So as a developer, if you like Map Server's GML support, but you work in an environment where most of the data resides in ArcSDE, a reasonable thing to do is to write code to connect the two. That's exactly how Map Server got SDE support. A guy in Iowa needed to talk to SDE, and he added the support. One of these practi-- one of-- each of these practical interconnections increases the overall value of the product, bringing in more developers who bring in their own unique interconnection requirements.
Indulge me in a short digression. This is the boreal forest around Prince George, British Columbia, where I grew up. In the mature forest outside of the creek valleys, over 80% of the trees are pine and spruce. In the late '90s, an infestation of mountain pine beetle began in Wells Gray Park in the northwestern corner of British Columbia. The local infestation turned into an epidemic over the next few years. The epidemic has been uncontrolled for a decade now. And it's only forecast to abate by the middle of this decade when the population of mature lodgepole pine has been completely digested.
Here's a graph of the number of hectares affected over time. The pine beetle has been so successful, for lack of a better word, not just because climate change has reduced the number of cold winters that kill beetles, but also because of its good luck in finding a huge, homogeneous area of mature boreal forest ready to consume.
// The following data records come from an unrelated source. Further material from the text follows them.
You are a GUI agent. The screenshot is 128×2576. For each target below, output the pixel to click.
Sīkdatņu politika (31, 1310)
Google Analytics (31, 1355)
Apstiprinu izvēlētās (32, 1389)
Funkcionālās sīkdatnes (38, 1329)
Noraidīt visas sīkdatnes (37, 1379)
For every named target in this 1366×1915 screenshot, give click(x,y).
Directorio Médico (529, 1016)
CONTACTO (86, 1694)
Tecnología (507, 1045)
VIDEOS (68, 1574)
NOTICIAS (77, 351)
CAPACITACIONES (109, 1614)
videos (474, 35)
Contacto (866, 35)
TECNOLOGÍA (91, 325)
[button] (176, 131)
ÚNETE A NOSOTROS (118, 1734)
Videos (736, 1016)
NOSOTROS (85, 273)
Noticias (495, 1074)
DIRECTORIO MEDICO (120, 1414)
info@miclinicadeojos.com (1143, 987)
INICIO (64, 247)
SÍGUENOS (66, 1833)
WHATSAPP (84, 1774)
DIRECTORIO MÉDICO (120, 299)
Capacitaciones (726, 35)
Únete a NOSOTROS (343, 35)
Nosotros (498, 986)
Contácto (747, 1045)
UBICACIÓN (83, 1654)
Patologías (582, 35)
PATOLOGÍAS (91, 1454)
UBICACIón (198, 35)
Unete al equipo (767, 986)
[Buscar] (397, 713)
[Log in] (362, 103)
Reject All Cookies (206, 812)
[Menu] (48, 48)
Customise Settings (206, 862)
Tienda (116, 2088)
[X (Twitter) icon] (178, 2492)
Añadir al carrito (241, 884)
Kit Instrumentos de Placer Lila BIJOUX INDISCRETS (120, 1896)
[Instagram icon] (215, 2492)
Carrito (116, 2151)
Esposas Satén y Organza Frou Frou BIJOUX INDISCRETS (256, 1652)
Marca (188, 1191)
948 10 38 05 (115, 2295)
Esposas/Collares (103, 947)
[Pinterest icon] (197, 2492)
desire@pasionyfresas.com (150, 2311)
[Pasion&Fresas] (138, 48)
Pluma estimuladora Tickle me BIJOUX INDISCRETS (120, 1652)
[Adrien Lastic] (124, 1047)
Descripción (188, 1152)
This is the product of 50 years of successful forest firefighting-- just a little digression on the digression.
Computer worms are pieces of code that self-replicate, kind of like beetles. They start from a host, they scan for other vulnerable hosts, and then they copy their children to the new host, where the process continues. This is the infection timeline for the Code Red worm, which, in 2001, spread through a vulnerability the Microsoft IIS web server. Familiar, yes? OK, let's get back on the road.
Homogeneous systems and single-vendor strategies are usually convenient, but there is a trade-off. They lack flexibility, which can make it hard to adapt them for unexpected purposes, and they represent reliability risk and increased vulnerability to population catastrophes, issues that are capable of shutting down your whole infrastructure in one go.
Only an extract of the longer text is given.